This page shows how to operate Hive on MR3 on Kubernetes with multiple nodes. By following the instruction, the user will learn:

  1. how to start Metastore
  2. how to run Hive on MR3

This scenario has the following prerequisites:

  1. A running Kubernetes cluster is available.
  2. A database server for Metastore is running.
  3. Either HDFS or S3 (or S3-compatible storage) is available for storing the warehouse. For using S3, access credentials are required.
  4. The user can either create a PersistentVolume or store transient data on HDFS or S3. The PersistentVolume should be writable to 1) the user with UID 1000, and 2) user nobody (corresponding to root user) if Ranger is to be used for authorization.
  5. Every worker node has an identical set of local directories for storing intermediate data (to be mapped to hostPath volumes). These directories should be writable to the user with UID 1000 because all containers run as non-root user with UID 1000.
  6. The user can run Beeline to connect to HiveServer2 running at a given address.

We use a pre-built Docker image mr3project/hive3:1.10 available at DockerHub, so the user does not have to build a new Docker image.

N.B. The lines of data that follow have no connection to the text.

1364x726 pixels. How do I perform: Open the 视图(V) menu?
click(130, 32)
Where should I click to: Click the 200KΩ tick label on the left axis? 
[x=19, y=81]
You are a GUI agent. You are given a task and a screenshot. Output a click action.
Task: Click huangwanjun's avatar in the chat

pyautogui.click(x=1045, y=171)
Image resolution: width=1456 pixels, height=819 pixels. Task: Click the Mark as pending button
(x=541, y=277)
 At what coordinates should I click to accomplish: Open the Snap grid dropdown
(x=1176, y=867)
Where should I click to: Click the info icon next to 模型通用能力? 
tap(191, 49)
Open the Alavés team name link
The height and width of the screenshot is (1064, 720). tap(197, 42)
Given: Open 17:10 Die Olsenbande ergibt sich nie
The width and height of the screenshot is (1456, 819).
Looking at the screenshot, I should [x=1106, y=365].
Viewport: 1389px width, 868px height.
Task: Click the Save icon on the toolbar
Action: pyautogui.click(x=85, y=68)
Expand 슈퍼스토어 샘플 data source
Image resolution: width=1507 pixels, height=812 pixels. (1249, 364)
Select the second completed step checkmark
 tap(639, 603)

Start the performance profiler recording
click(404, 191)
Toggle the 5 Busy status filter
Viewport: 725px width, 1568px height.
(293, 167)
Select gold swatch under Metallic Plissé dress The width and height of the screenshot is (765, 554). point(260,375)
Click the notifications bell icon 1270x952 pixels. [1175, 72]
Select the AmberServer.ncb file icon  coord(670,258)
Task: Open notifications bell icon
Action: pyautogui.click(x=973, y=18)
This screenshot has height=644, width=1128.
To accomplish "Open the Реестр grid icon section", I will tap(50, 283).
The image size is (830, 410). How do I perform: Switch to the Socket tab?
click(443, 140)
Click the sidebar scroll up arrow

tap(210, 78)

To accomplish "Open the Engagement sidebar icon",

In our example, we use a MySQL server for Metastore, but Postgres and MS SQL are also okay.

This scenario should take less than 30 minutes to complete, not including the time for downloading a pre-built Docker image.

For asking any questions, please visit MR3 Google Group or join MR3 Slack.

Overview

Hive on MR3 uses the following components: Metastore, HiveServer2, MR3 DAGAppMaster, and MR3 ContainerWorkers.

run-k8s-overview.png

  • The user can connect to a public HiveServer2 (via JDBC/ODBC) which is exposed to the outside of the Kubernetes cluster.
  • The user can connect directly to MR3-UI, Grafana, and Ranger.
  • Internally we run a Timeline Server to collect history logs from MR3 DAGAppMaster, and a Prometheus server to collect metrics from MR3 DAGAppMaster.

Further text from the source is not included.